You may have heard about Glenn Beck's recent kerfuffle. It seems that he took a figuring depicting Barack Obama as Jesus Christ and put in in a jar. He then filled the jar with urine. It turns out that the fluid was actually beer, which is pretty humourous for what should be obvious reasons.
Now I don't watch or listen to Glenn Beck or Rush Limbaugh. Primarily because I find some of their attempts at sarcastic criticism to cross lines that I am unwilling to cross.
But this particular stunt is perfect.
A few years back, an artist by the name of Andres Serrano created a bit of a kerfuffle with his "art" image of a plastic figurine of Jesus on the cross submerged in a yellow fluid that Mr. Serrano claimed to be his own urine. The piece won an award that was funded in part by the National Endowment of the Arts and became yet another in a series of incidents that suggest that the NEA is wasting our tax dollars.

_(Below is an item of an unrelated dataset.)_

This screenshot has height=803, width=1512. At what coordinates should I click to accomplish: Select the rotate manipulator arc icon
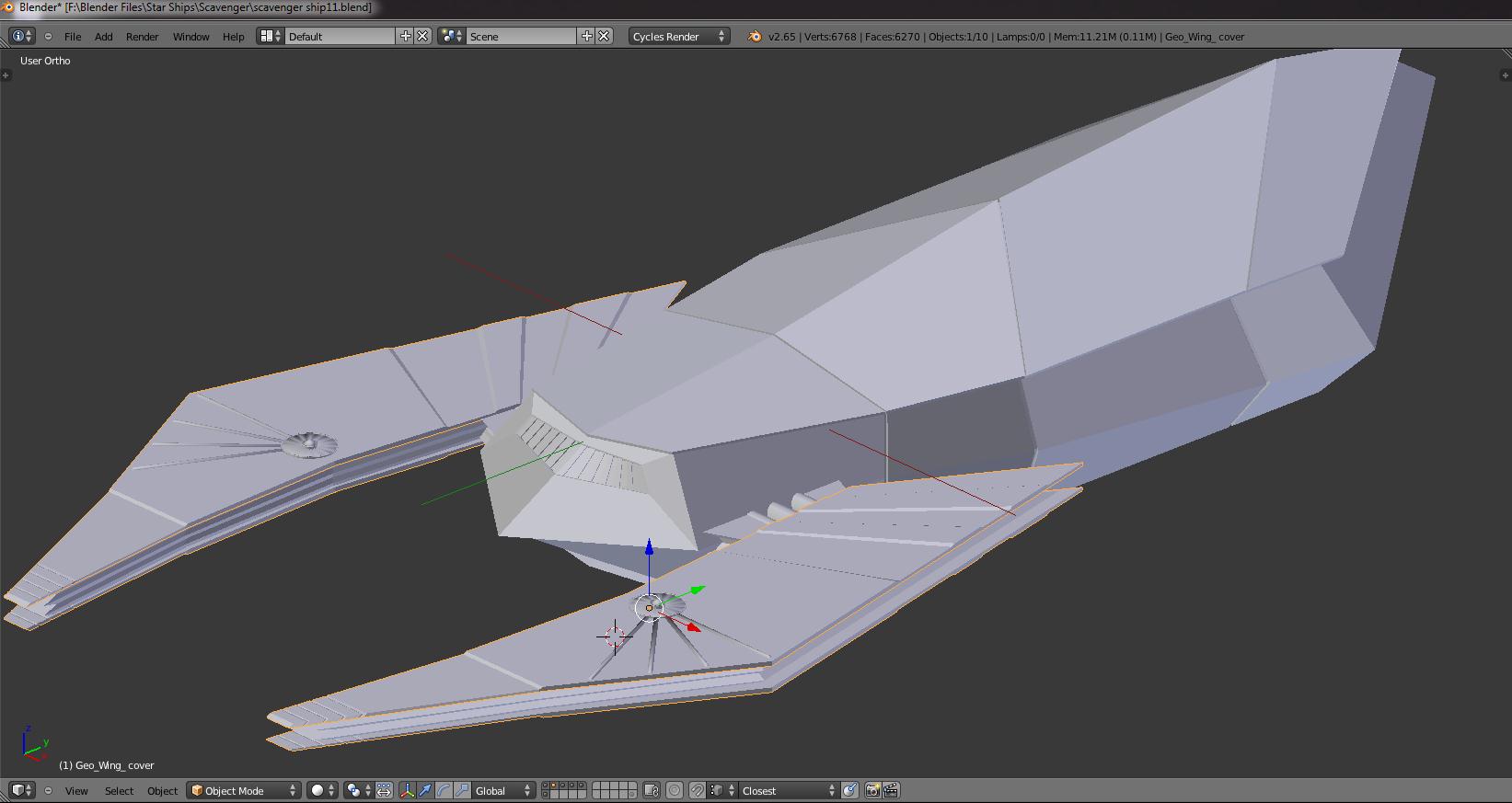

Fast foward to today, and we have folks that are supportive of Mr. Obama's agenda making favorable comparisons between Jesus and the President.
Mr. Beck then takes that near-religious fervor and criticizes it a way that mimics that of Mr. Serrano's artistic criticism of Christianity.
We end up with the folks that thought that Mr. Serrano and the NEA had done nothing wrong now being outraged when similar contempt is expressed towards one of their icons. Apparently, do as they say, but not as they do?
It most certainly is not a step in the right direction with respect to comity and tolerance between different points of view. But it a timely reminder that if one expects a certain amount of deference toward one's icons, then perhaps one should demonstrate a certain amount of deference towards the icons that are important to others.